STATED EXERCISE: List every entry in the Upgrade Plan column of the hardware table in the newsletter below.

EXCERPT PROVIDED:
##############################
ARSC T3E Users' Newsletter 125, September 12, 1997

Hardware Upgrade Scheduled for ARSC T3E

Yukon will receive the following hardware upgrade later this month:


  Current Configuration            Upgrade Plan
  ----------------------           -------------------------
  96 PEs (88 User PEs)             104 PEs (Total User PEs--TBA)
  128 MB/PE                        256 MB/PE
  300 MHz clock                    450 MHz clock

An important effect of this upgrade will be to make yukon streams safe .

Yukon users: MOTD and news will keep you up-to-date on the downtime plan. The upgrade and testing process is scheduled to begin on Sunday 9/21 and will take approximately 2 days.

File Assignment: Dangerous but Useful

The assign command lets you modify many of the characteristics with which files associated with Fortran file unit numbers will be opened. For instance:


  # Name of file associated with unit 41 will be "junk.text".
  assign -a junk.text u:41               

  # Numeric data in unit 41 will be in IEEE format.
  assign -N IEEE u:41               

ASNUNIT and ASSIGN are equivalent Fortran callable subroutines. For instance:


  CALL ASNUNIT (41, "-a junk.text", IERR)

  CALL ASNUNIT (41, "-N IEEE", IERR)

This is very useful. With one little command (or a simple code change), your old executable can write in IEEE format, read from files with new names, and handle a variety of other situations (see man assign ).

This is also very dangerous, as one of ARSC's biggest users discovered recently. He learned that assignments (made either way) are not cleared after first use or program termination, as he had assumed. They persist and affect later runs of any Fortran program which uses that same unit numbers. Suddenly, one of his programs (which had always worked) started crashing because of an earlier, forgotten assignment.

Here's a simple demonstration of the problem. tstgood.f opens a file to unit 41 and writes formatted reals to it. tstset.f is some unrelated program which, for reasons of its own, assigns IEEE formatting to unit 41. Tstgood crashes once tstset is run:


    yukon$ cat tstgood.f
           program tst_good
           implicit none
    
           real    x
           integer j, IER
    
           open (unit=41, file="test.in", form="FORMATTED", 
         $  status="UNKNOWN")
    
           do j=1,10
            x = real(j)/100.
             write (41, '(f8.4)') x
           enddo
           
           print*, "Unit 41 written successfully."
    
           close (unit=41)
           
           end

    yukon$ ./tstgood
     Unit 41 written successfully.

    yukon$ cat tstset.f
           program tst_bad
           implicit none
           integer IERR
    
           CALL ASNUNIT(41,'-N IEEE',IERR)
           print*,"Assignment on unit 41 made."
           end

    yukon$ ./tstset
     Assignment on unit 41 made.

    yukon$ ./tstgood
    
    lib-1069 ./tstgood: UNRECOVERABLE library error 
      The file cannot be opened for FORMATTED I/O.
    
    Encountered during an OPEN of unit 41
    Fortran unit 41 is not connected
    Error initiated at line 666 in routine '_f_open'.
    SIGNAL: Abort ( from process 47828 )
##############################
DATA SEGMENT:
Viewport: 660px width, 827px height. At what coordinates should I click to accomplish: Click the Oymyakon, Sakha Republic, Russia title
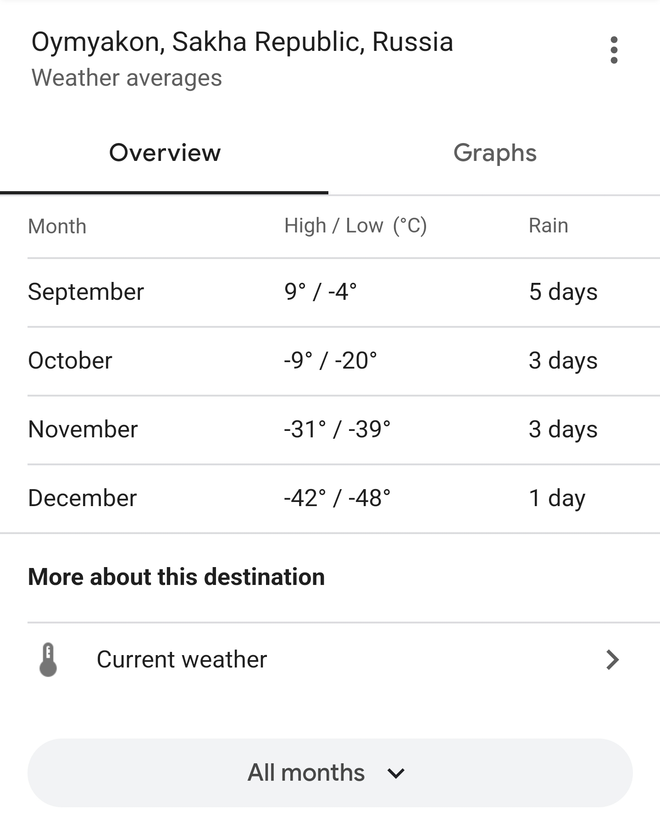point(242,42)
##############################
SOLUTION:
104 PEs (Total User PEs--TBA)
256 MB/PE
450 MHz clock